▶ **LISTED ENTRIES**:
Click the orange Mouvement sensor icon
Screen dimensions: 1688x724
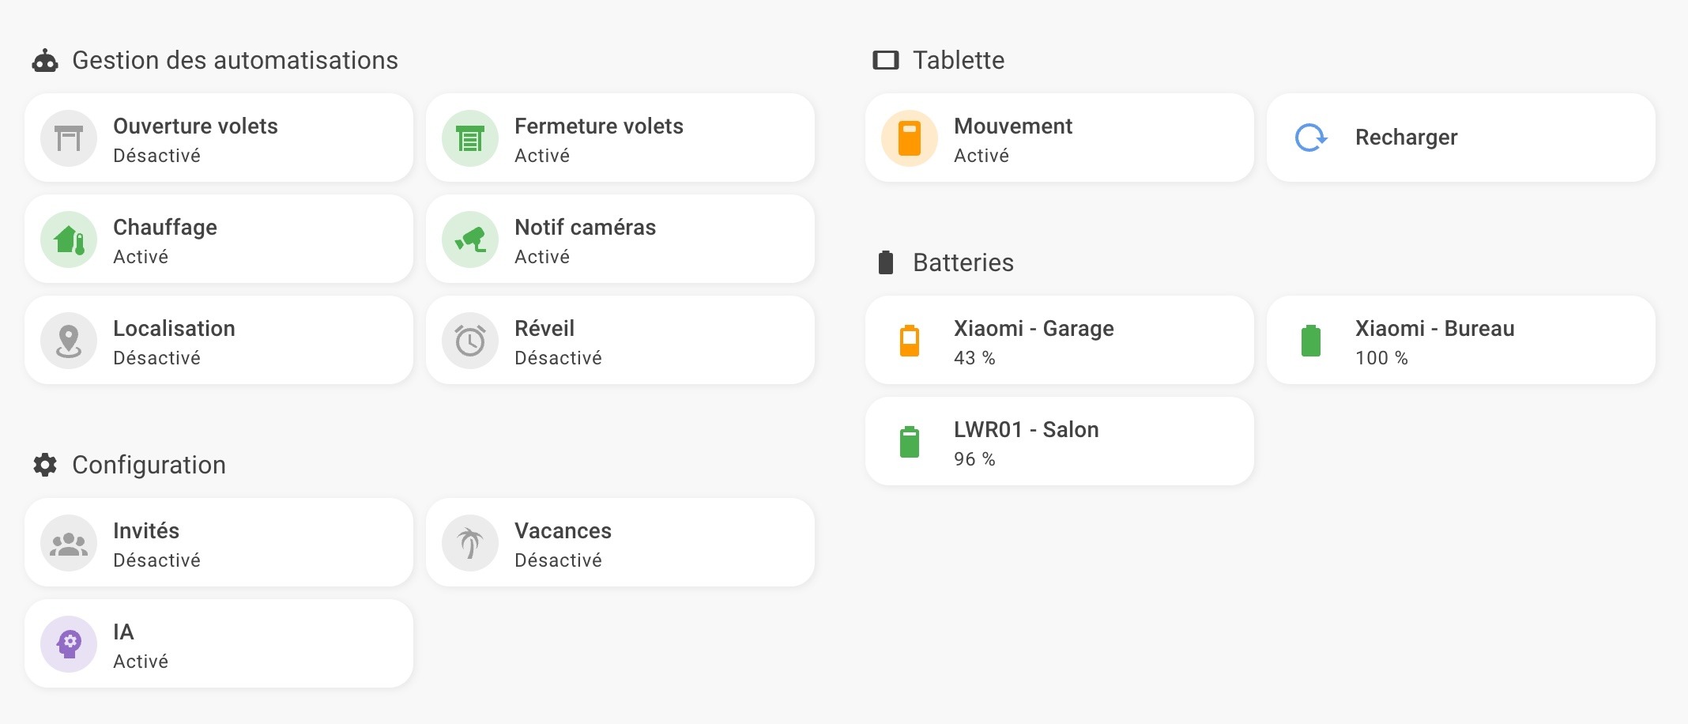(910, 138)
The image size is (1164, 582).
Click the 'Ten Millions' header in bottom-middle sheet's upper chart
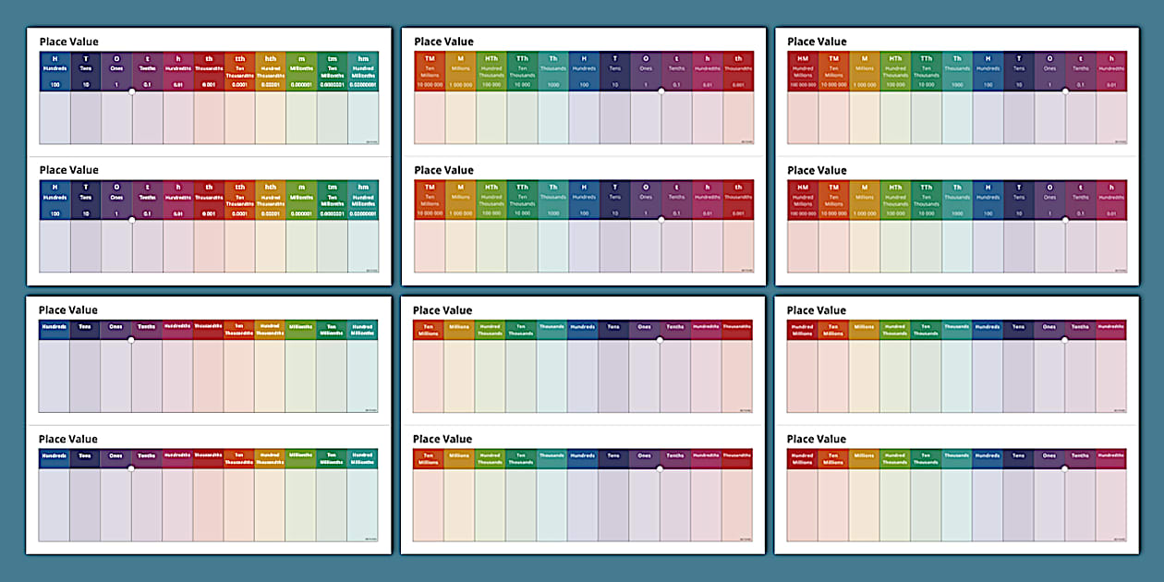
* * *
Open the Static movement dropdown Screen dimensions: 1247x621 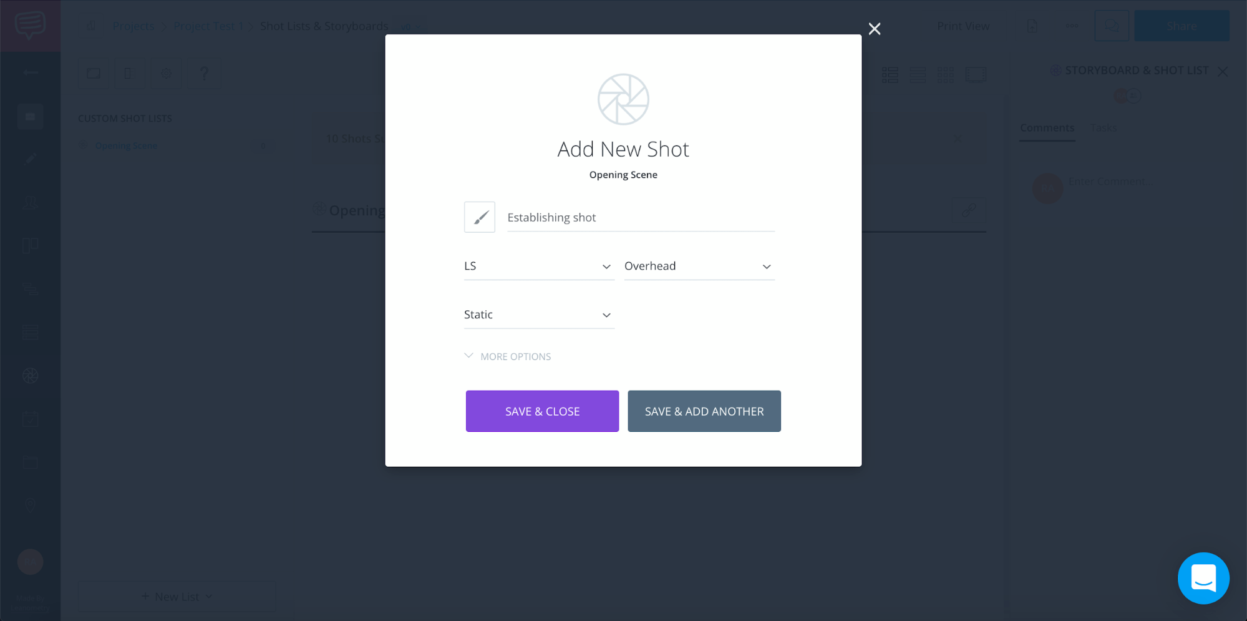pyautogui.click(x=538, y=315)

▶ **DIRECTIONS FOR THIS TASK**: Copy the listing from the line with "The image size is (1164, 582)." to the line with "Click the 'Ten", both included, character for character.

▶ **RESULT**:
The image size is (1164, 582).
Click the 'Ten Millions' header in bottom-middle sheet's upper chart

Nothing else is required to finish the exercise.